If your certificate is indeed self-signed, you should consider obtaining a trusted SSL certificate. For more information read What Type of SSL Certificate Does Your Website Need? and also Moving a WordPress Website from HTTP to HTTPS.
Some publishers have received the messages in error. These are called false positives.
A discussion in Google’s Webmaster Central Help Forum serves as an illustration. A member reported receiving the self-signed certificate message, even though his site is not self-signed. The discussion can be viewed here.
What happened was there was a small moment of time between switching certificate providers and it appears Google scanned his site in between the switch over. This is what triggered the false positive.
Here is what the publisher who received the notice stated:
“When I updated the certificate and rebooted the AWS VM I had a grub error and the VM did not restart. This is a known random quirk of this particular VM and the recovery process is to launch a new VM and restore from backup. For a 5 minute period before I remembered to block the public firewall while I rebuilt the server the nascent VM was live using the VM’s default self-signed certificate. When I opened up the firewall again the server was operating with an up-to-date Comodo certificate.
It is possible that, during that brief window, Googlebot might have polled the site…hell of a coincidence but possible…”
In another false positive report, this one from June 20th, 2018, a member reported receiving the self-signed certificate message even though their site has a valid certificate from GoDaddy.
A member responded that it was likely in error and recommended ignoring Google’s warning about the self-signed SSL warning from Google’s Search Console.
Here is th explanation of why it was a false positive:
“This is due to the fact the server setup requires a browser to support SNI (Server Name Indication) to get the right certificate.
Pretty much all modern browsers do, there might be a very few users out there with very outdated versions that don’t.
The automated test doesn’t support it, so it gets the wrong, generic cert for the server.
The main googlebot supports it just fine though, so you are fine to disregard this, if you are not too worried about those very small percentage of users.”
It can be difficult to diagnose what the problem is. For one of my own websites I had certificate issues due to a secondary certificate not being properly installed.
There are instances of Lets Encrypt certificates triggering self-signed warnings. I found one in a closed and private Facebook Group. The other members were unable to help diagnose the reason so the member purchased a different certificate.
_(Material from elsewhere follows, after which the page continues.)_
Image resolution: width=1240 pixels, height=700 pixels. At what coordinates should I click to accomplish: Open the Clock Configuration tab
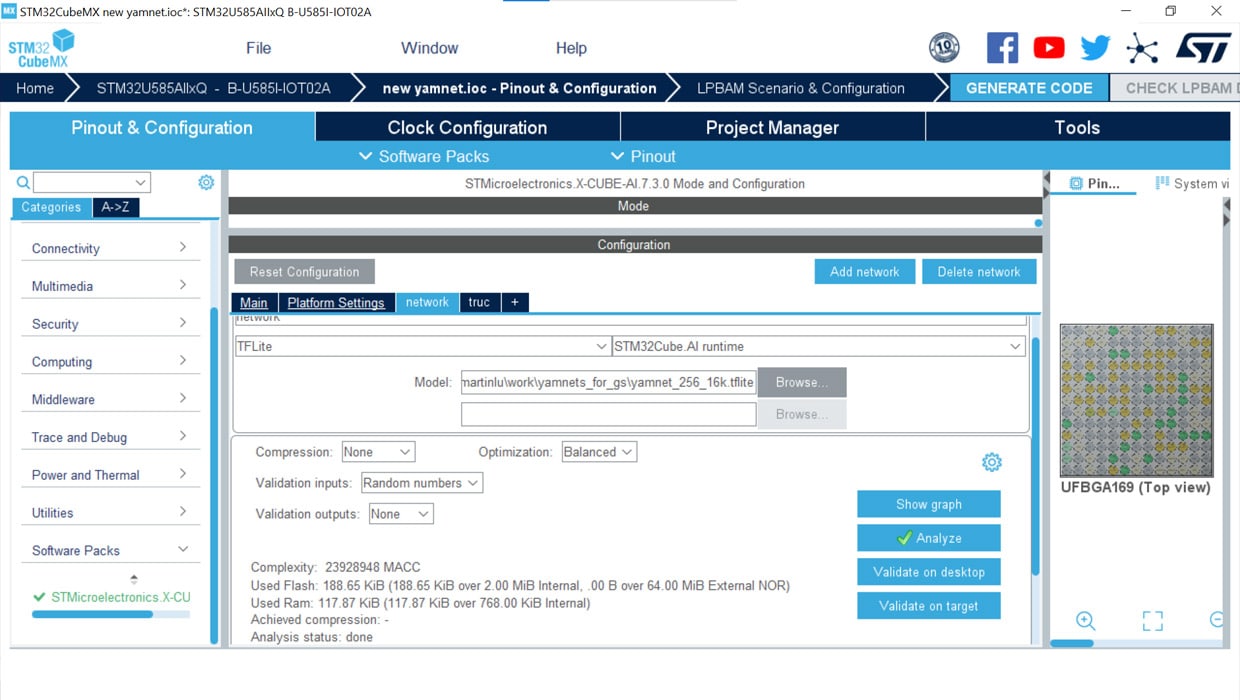[467, 127]
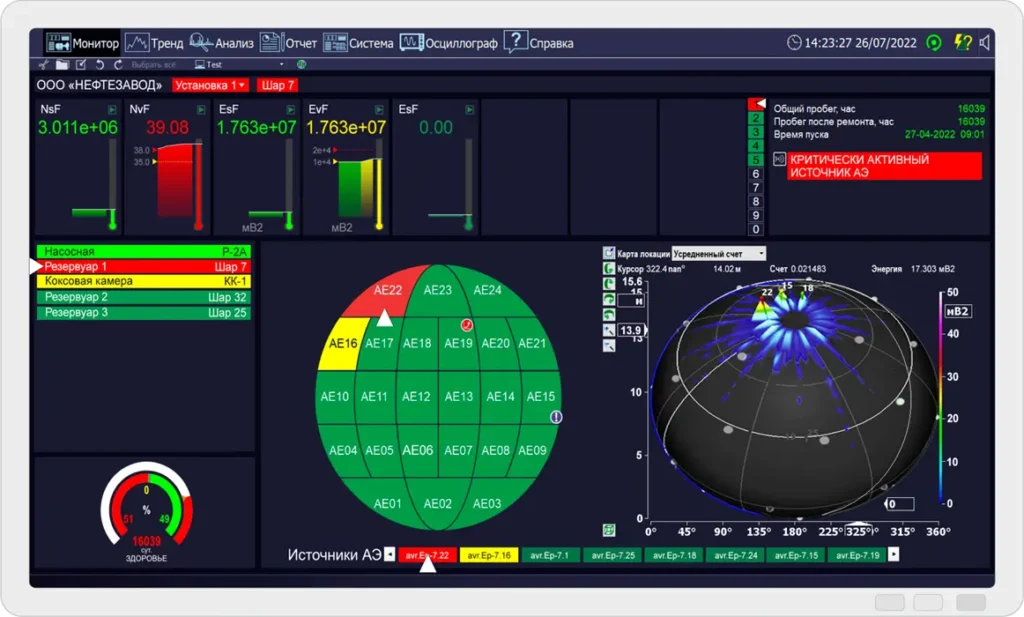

In another case discussed on Let’s Encrypt’s forums it turns out that a technical issue related to how a dedicated server assigns certificates to multiple sites hosted on the same server was to blame for the self-signed certificate message.
If you are relying on a self-signed SSL certificate, you may wish to consider obtaining an SSL certificate from a trusted certificate authority. If you are using a trusted certificate authority and receive a warning from Google about a self-signed SSL certificate, you may wish to troubleshoot why you received this error.
In some cases the error message is received because of a misconfiguration. In others it is a false positive.